I'm fairly certain this is the first time I've ever heard a man talk in length about failing to please a woman, even in person, and yet here Wilmot is declaring to the entire country, "I'm impotent!" Now that takes balls (albeit not necessarily effective ones). I'm honestly curious about how serious he was when writing this poem. He had just obtained a position of power and is essentially destroying a large portion of respect people may have had for him.

The entire situation boggles me. Why write this? Why write it in a bragging manner? Why get it PUBLISHED? I thought absurdism was a 20th century deal, but apparently Wilmot got the ball rolling early (Pun intended).

Thursday, January 21, 2010

Question about "The Waterfall"

As I was reading "The Waterfall" by Henry Vaughn, I had a couple questions about the third stanza. We discussed in class that the speaker is describing the process of life and death and the structure of the poem mimicks a waterfall.
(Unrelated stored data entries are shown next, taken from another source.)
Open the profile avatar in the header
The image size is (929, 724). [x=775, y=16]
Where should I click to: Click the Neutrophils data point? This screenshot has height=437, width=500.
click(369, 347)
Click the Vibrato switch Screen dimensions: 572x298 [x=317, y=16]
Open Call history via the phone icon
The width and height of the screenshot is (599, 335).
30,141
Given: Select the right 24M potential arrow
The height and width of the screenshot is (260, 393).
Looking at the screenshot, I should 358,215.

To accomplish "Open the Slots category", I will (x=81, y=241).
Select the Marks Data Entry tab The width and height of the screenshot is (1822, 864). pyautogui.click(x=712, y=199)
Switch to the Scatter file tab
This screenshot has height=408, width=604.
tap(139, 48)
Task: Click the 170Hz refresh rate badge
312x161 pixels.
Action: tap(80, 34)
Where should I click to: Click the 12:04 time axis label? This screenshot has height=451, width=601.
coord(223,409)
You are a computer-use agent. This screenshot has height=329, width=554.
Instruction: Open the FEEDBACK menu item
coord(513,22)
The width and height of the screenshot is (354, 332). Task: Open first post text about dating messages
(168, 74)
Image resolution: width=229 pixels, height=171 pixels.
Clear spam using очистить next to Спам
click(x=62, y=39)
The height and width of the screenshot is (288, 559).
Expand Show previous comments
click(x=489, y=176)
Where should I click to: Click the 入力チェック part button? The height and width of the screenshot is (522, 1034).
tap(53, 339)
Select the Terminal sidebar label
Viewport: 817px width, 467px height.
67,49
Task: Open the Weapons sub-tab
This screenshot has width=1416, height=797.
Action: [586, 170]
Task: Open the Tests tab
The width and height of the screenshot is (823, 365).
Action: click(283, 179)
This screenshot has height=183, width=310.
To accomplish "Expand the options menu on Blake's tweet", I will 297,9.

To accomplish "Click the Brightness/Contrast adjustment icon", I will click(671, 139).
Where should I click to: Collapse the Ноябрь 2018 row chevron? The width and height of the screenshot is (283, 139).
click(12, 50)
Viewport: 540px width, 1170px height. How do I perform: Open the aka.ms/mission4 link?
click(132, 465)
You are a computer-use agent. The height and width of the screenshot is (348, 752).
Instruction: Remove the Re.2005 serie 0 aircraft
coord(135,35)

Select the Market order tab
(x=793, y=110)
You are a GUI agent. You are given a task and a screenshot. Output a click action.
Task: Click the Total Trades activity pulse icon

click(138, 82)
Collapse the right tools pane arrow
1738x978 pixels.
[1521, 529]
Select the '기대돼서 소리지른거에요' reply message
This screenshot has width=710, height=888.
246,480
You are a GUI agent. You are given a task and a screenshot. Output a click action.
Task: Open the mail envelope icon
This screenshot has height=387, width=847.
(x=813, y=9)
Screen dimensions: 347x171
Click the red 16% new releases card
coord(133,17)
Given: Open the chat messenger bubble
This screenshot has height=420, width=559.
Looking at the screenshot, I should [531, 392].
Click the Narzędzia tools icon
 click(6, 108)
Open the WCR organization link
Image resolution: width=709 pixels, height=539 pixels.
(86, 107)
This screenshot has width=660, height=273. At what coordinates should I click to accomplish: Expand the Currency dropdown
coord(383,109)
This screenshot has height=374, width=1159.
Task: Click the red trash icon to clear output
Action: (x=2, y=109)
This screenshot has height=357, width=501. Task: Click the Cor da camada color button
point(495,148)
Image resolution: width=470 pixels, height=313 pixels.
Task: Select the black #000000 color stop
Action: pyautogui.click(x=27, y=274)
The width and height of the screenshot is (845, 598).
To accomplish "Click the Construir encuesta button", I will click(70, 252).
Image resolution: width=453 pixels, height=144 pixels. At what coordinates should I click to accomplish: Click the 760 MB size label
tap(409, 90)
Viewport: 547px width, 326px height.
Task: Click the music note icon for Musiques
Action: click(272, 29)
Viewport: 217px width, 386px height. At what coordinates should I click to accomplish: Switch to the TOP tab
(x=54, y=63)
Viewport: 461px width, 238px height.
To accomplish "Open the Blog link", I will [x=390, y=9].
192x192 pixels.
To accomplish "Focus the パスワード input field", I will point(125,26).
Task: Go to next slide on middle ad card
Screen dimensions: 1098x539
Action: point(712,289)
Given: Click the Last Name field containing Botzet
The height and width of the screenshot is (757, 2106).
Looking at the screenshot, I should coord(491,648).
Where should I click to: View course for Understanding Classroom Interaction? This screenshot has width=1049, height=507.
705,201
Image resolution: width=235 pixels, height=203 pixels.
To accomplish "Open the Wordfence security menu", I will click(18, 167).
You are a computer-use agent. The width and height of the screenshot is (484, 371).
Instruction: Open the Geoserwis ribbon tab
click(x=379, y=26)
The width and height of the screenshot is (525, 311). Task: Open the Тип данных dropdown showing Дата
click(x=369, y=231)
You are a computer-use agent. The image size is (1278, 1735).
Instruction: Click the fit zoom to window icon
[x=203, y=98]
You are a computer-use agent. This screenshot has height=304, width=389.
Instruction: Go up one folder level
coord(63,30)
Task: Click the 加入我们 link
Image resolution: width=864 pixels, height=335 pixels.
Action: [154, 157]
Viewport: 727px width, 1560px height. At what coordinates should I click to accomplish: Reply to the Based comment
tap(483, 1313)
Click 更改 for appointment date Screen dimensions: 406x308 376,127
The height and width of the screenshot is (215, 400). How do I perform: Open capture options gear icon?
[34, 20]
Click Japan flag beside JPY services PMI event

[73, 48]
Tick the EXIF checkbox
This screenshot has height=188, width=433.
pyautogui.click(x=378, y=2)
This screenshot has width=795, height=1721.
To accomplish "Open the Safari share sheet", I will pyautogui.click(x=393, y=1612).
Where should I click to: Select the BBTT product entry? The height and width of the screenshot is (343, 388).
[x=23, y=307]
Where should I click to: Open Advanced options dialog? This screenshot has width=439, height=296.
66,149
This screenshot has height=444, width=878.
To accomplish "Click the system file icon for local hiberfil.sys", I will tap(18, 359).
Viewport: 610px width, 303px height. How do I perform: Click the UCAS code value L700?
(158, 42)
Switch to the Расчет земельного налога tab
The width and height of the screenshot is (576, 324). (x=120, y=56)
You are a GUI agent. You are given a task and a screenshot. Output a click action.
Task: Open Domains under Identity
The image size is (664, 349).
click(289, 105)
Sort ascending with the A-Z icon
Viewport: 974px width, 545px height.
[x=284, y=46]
In the third stanza, he talks about sublime truths and wholesome themes but I couldn't understand what he meant? Is he talking about the truths and themes of life and death? I think he is saying they are out of our reach until the Spirit leads our mind to them. I just can completely understand the details of these ideas.

Tuesday, January 19, 2010

Bodies and Souls

Interregnum and Restoration poetry (1650-1680) ranges in mode and form, but in this generic variety the conflict of physical/material vs. spiritual/emotional crops up again and again. The OED defines the soul as "an entity distinct from the body; the spiritual part of man in contrast to the purely physical" (2a), but these poems repeatedly complicate this seemingly clear distinction. Souls appear to have physical attributes, and bodies suffer from emotional disorders. If we began the course talking about the epistemological uncertainties confronted and propagated by the new empirical science of the early 17th century, these poems confess a preoccupation with the ontological. Epistemological problems (how can we know something? what does it mean to know?) flip over into ontological questions (what does in mean to be in the world? what is existence? what is reality?) when people encounter aspects of their lives that defy knowledge. In this period, England faced deeply fraught issues (can you kill a king who rules by divine right? what do you do when people start falling dead all around you and you don't know why?) that did precisely this. Unlike in earlier periods, ontology was not an easy fix for epistemological conundrums: it was less clear than it had been if God existed, and if so, if our existence on earth was merely a passage into Heaven. Once the basic structure of religious belief had been weakened (by the Civil War as much as by New Science), the question of existence became as fraught as the question of knowing.

As an aside, you can post on big questions like this, but close reading of a passage or discussions of the meaning of one word can be equally productive and interesting, if not more so. Talk about what interests you, but make sure to ground your comments in the text or in relation to class discussion. Also, feel free to add links to your post (as I did in my first post, last week).